[Collection entries]
········

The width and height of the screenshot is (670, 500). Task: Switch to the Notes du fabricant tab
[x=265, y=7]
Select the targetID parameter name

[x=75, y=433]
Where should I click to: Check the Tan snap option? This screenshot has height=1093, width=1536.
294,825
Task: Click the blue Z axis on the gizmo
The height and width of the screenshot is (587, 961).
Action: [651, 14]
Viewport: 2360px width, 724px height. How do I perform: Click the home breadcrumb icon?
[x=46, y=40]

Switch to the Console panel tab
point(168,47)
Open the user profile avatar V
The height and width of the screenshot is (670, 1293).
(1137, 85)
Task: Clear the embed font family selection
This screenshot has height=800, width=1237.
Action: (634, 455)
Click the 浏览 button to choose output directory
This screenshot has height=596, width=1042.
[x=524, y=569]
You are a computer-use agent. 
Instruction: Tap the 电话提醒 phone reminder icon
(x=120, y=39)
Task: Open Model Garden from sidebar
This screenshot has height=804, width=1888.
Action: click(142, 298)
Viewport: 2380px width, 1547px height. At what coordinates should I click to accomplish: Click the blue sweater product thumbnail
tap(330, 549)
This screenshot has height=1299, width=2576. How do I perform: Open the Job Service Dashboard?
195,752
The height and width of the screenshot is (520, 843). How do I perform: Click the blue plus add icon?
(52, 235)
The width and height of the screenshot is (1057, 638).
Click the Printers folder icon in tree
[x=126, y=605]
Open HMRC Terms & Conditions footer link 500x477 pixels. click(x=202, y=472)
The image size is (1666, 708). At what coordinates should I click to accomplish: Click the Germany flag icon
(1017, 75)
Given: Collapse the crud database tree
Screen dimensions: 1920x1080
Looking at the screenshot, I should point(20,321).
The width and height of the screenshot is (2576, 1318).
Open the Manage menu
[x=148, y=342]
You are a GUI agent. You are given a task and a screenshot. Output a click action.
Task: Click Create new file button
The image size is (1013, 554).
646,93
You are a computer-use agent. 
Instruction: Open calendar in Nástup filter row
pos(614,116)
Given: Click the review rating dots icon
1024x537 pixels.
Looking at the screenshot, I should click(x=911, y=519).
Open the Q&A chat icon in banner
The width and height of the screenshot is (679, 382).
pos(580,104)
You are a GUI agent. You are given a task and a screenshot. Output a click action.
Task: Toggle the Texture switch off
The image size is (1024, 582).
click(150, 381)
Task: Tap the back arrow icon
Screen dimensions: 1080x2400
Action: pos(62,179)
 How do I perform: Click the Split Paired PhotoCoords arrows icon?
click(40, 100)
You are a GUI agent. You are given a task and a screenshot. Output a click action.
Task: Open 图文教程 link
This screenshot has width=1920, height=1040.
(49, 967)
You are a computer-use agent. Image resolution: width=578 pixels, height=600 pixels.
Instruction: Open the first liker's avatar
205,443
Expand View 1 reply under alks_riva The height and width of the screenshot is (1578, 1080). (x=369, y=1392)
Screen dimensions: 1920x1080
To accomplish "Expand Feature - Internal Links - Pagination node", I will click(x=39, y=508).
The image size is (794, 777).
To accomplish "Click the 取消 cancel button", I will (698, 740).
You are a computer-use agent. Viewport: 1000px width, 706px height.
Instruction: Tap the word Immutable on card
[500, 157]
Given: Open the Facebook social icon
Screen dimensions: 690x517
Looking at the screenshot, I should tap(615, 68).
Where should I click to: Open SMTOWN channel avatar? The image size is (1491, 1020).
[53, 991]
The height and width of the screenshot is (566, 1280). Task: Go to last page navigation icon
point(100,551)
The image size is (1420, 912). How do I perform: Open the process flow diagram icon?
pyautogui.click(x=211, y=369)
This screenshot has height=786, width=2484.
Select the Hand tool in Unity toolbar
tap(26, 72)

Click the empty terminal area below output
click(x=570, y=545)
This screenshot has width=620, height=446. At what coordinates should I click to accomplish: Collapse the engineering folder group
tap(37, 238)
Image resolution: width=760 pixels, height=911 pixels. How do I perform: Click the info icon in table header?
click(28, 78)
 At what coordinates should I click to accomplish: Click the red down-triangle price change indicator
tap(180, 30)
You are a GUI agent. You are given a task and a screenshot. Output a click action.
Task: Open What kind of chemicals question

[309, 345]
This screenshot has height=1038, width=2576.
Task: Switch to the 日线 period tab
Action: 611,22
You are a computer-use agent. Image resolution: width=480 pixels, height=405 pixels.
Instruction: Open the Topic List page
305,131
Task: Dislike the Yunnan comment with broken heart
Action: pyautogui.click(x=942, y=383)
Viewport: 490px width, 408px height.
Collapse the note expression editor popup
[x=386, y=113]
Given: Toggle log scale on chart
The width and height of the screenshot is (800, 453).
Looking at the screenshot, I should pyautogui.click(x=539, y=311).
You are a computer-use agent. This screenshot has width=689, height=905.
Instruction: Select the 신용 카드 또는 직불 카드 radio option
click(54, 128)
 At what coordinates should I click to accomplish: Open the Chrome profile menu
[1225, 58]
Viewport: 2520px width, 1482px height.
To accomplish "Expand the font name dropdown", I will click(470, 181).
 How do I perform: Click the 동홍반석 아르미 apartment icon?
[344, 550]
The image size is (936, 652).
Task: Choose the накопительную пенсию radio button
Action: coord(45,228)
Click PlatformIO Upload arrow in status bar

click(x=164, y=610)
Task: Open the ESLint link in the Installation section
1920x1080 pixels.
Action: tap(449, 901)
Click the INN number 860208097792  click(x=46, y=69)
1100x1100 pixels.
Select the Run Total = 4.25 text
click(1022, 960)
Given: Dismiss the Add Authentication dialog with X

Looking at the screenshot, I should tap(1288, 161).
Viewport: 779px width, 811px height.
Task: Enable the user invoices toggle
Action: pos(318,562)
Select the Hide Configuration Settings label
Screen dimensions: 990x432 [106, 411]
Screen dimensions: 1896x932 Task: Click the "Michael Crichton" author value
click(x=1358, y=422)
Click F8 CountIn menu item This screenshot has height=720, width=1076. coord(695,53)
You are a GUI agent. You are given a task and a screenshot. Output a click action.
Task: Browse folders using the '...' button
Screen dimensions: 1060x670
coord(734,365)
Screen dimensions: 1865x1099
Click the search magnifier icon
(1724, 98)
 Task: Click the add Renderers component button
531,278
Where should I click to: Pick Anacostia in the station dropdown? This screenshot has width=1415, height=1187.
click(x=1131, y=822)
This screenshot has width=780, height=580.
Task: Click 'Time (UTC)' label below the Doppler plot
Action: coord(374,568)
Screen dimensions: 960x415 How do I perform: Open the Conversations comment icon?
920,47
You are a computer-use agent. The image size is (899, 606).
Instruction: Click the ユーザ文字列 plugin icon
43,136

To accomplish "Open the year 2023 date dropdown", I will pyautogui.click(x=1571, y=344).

········

Exercise task
Copy the lines word for word, starting at the one containing "Select the Hide Configuration Settings label" and ending at the one containing "click(x=1358, y=422)".

Solution for this problem
Select the Hide Configuration Settings label
Screen dimensions: 990x432 [106, 411]
Screen dimensions: 1896x932 Task: Click the "Michael Crichton" author value
click(x=1358, y=422)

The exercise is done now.